И в сцене рытья могилы, до того как первый могильщик отсылает своего помощника «за скляницей водки» в датскую пивную, которую содержал «Йоген», перечисляются аргументы стратфордского коронера относительно христианских погребальных правил при самоубийстве. Когда появляется Гамлет с Горацио, выброшенные из могил черепа дают повод для размышления о трех аспектах шекспировской карьеры, персонифицированной в мертвом лорде («Вот замечательное превращение, если бы только мы обладали способностью его видеть. Разве так дешево стоило вскормить эти кости, что только и остается играть ими в рюхи?»), мертвом адвокате (с блестящей демонстрацией знания законов, как будто поэт показывает нам, чему он научился в заплесневелой конторе Стратфорда) и великом умершем клоуне, Йорике, конечно, Дике Тарлтоне, который (если карьера Шекспира, действительно, началась с труппы «слуг королевы»), образно говоря, «носил на спине» ученика драматурга.

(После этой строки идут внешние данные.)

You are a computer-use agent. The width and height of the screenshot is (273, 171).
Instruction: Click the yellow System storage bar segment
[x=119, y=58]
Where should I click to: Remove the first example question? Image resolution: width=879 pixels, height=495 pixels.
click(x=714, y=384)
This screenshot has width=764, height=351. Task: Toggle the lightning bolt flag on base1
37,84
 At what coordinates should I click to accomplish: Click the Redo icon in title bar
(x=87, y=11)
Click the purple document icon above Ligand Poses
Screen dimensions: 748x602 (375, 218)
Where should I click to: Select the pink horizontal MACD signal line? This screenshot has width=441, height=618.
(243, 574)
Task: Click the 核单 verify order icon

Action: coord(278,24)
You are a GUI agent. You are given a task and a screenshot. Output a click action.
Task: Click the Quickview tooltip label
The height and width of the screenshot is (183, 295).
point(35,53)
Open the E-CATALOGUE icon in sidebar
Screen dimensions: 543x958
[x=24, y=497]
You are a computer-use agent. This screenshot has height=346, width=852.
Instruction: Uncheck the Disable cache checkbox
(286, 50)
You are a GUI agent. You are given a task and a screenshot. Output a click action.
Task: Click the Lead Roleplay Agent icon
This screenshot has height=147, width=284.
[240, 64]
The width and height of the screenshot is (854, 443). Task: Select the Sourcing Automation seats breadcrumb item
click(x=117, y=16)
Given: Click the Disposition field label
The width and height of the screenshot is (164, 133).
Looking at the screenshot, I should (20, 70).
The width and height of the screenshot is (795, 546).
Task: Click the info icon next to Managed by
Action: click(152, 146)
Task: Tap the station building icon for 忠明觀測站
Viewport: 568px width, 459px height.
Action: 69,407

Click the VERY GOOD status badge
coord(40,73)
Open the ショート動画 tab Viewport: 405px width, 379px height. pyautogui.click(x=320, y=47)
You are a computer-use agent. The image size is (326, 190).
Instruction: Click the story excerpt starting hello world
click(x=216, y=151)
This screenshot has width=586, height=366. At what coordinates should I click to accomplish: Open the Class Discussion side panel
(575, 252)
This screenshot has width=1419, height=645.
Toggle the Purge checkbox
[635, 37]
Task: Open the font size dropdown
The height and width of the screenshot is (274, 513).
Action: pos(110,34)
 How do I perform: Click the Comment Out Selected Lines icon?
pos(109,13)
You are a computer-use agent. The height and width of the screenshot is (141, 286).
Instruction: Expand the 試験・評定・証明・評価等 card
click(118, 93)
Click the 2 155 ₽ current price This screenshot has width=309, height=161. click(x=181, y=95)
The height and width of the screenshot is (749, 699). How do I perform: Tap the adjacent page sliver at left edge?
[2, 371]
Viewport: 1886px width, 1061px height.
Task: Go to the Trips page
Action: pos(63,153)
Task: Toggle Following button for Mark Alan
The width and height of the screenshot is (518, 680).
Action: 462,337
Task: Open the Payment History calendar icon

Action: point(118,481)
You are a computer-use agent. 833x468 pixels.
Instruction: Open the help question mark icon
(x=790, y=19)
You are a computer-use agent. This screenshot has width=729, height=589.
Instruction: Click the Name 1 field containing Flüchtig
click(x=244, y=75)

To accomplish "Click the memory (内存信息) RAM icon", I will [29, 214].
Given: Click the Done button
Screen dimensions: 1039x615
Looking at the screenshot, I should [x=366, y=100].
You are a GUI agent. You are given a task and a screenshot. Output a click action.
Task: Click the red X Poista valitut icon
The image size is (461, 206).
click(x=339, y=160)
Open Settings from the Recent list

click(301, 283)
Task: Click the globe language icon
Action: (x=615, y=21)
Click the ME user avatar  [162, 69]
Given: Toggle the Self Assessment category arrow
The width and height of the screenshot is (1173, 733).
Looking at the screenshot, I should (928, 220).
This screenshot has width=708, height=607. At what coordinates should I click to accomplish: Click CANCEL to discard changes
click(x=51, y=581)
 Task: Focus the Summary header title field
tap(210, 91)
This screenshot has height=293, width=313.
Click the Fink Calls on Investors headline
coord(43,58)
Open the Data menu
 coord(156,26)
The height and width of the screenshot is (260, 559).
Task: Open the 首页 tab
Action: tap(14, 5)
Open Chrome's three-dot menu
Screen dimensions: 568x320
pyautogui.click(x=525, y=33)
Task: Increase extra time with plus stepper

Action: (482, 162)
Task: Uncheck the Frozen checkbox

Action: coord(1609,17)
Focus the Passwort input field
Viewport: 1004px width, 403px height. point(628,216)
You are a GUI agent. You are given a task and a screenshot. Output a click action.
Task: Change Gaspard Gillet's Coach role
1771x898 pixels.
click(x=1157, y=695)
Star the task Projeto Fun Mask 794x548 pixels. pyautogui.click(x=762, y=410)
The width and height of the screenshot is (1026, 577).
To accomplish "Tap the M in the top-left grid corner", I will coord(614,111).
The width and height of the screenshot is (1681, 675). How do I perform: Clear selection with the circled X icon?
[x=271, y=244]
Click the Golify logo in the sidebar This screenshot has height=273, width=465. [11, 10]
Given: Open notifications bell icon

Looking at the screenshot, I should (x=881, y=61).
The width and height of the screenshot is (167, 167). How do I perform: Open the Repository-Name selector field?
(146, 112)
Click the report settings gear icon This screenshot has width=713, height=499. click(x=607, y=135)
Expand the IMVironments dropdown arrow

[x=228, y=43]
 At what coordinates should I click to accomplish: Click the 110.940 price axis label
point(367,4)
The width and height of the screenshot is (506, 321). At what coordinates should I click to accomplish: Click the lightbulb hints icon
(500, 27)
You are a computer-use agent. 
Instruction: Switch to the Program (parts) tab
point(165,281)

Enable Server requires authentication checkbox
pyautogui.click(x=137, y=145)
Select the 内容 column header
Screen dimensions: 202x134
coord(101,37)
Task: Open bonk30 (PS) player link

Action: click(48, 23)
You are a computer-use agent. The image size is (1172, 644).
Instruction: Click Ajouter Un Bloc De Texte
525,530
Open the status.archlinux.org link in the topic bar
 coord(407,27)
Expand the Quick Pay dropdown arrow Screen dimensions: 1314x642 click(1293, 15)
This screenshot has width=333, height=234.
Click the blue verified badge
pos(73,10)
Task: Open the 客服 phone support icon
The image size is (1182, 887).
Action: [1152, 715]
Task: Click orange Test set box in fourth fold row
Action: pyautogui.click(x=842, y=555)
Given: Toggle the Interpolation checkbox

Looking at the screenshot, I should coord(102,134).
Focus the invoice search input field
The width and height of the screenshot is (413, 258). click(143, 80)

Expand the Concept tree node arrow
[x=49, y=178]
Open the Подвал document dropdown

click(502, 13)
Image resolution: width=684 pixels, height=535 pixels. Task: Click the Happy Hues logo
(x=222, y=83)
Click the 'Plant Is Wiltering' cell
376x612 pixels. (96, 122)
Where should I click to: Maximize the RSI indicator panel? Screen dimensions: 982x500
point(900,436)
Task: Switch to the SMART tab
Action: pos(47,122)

Пьеса движется к завершению. Наступает вечер, так что финальную сцену, возможно, играют при освещении, и труп Гамлета, вероятно, уносят в сопровождении факельщиков. Трупы, которыми завалена вся сцена, возвращаются к жизни, чтобы отвесить поклоны. Полоний и его дочь поднимаются из могилы, чтобы принять аплодисменты, и Призрак появляется, чтобы получить свою толику благодарности. Публика знает, что это автор, но она не понимает его величия. Некоторые предпочли бы видеть «Гамлета» в старом варианте. Бербедж, весьма справедливо, получает львиную долю аплодисментов. Вот и молитва за здоровье королевы, и публика расходится. Дни исполнения после спектакля непристойной джиги — легкого десерта после тяжелой мясной пищи — миновали, они ушли вместе с Уиллом Кемпом. Представление закончилось, но актеры должны просмотреть другую пьесу, назавтра — возобновление чего-то, возможно комедии. Эта трагедия выжала из них все соки.